◆ **Activity**
Once you find the line with "Task: Click the Dimensions field showing 100" in the entries below, return exactly every line from it through the line with "The height and".

◆ **Stored data**
◆ ◆ ◆

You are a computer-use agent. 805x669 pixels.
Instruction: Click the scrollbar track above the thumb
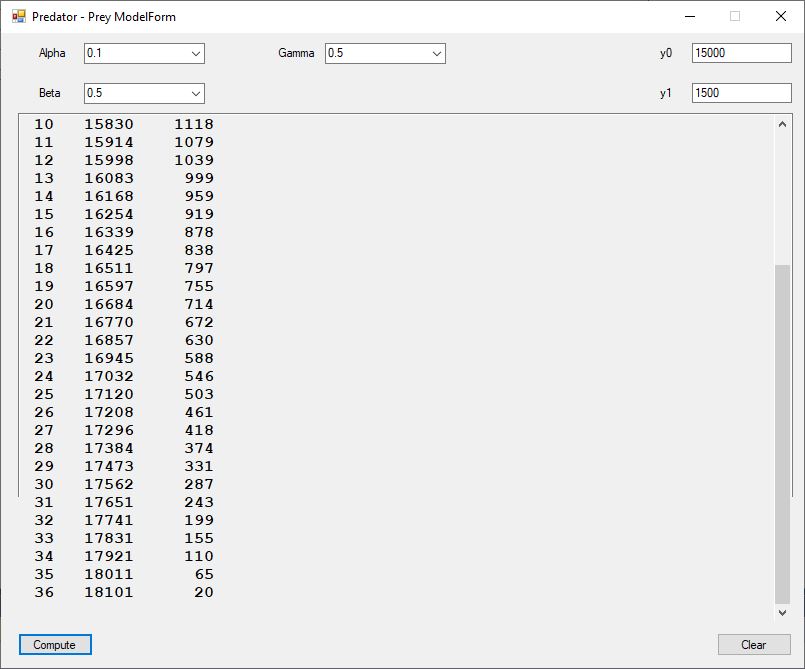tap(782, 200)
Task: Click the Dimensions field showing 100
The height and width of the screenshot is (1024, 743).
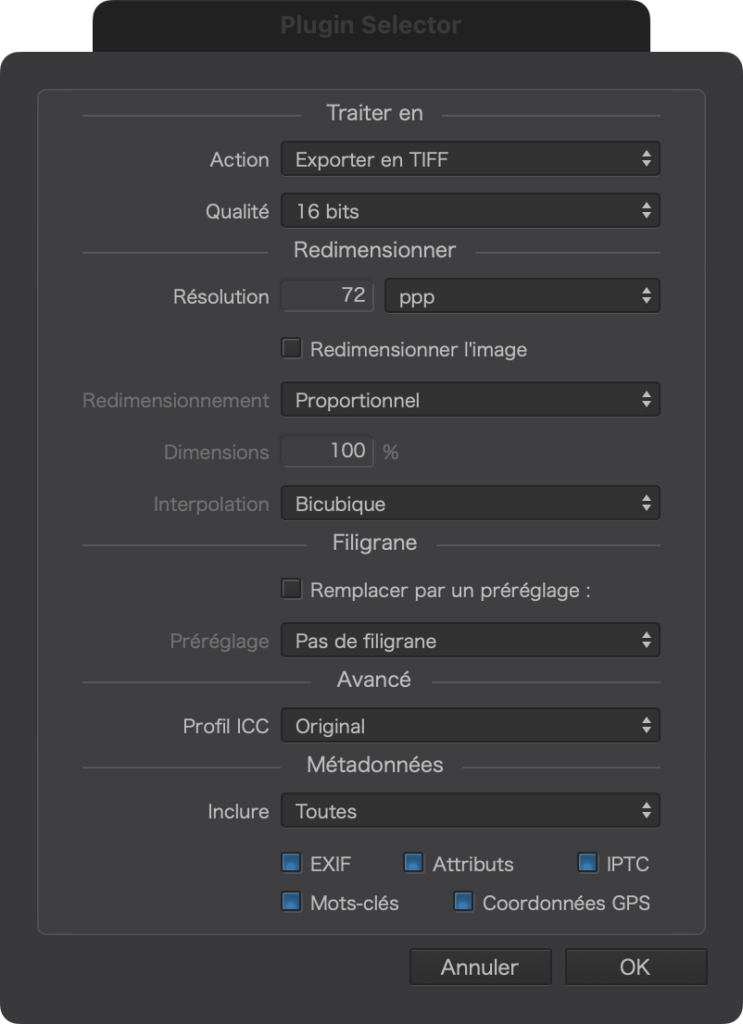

◆ ◆ ◆

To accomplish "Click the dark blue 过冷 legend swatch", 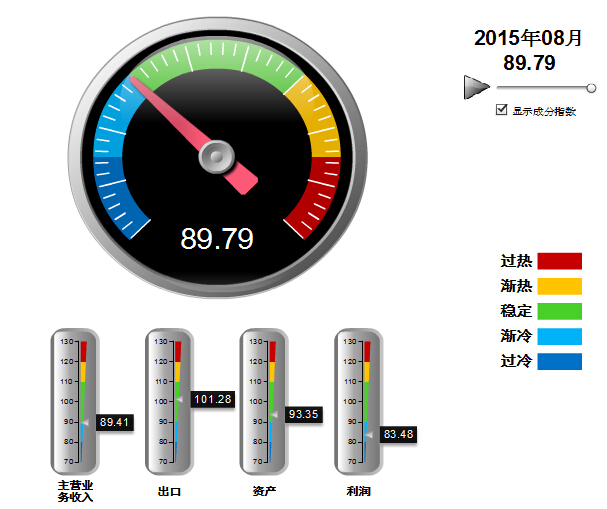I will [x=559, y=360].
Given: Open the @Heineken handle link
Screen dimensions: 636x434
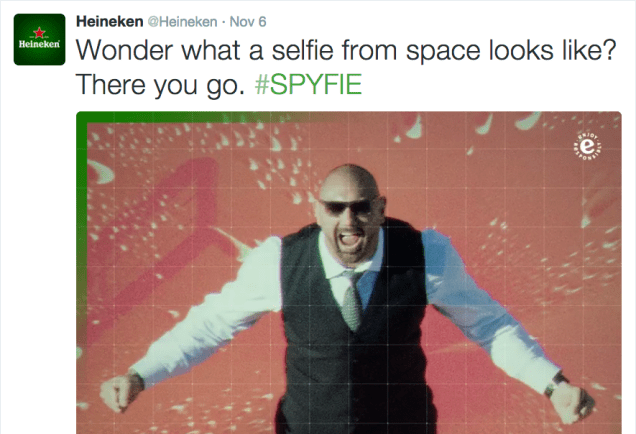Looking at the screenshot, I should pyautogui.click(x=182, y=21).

◆ ◆ ◆

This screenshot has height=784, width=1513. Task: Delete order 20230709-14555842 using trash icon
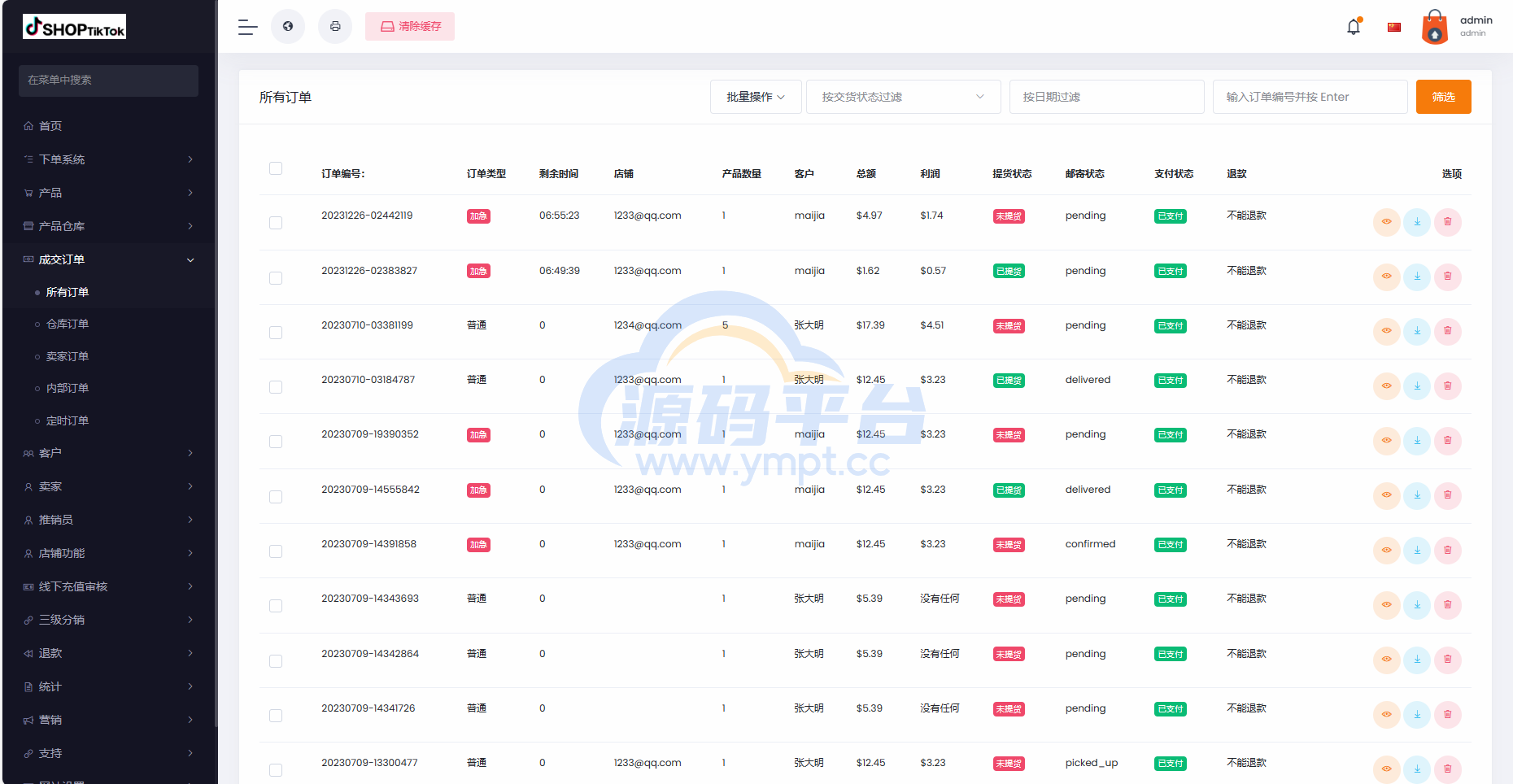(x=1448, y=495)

◆ ◆ ◆

◆ **Answer section**
Task: Click the Dimensions field showing 100
The height and width of the screenshot is (1024, 743).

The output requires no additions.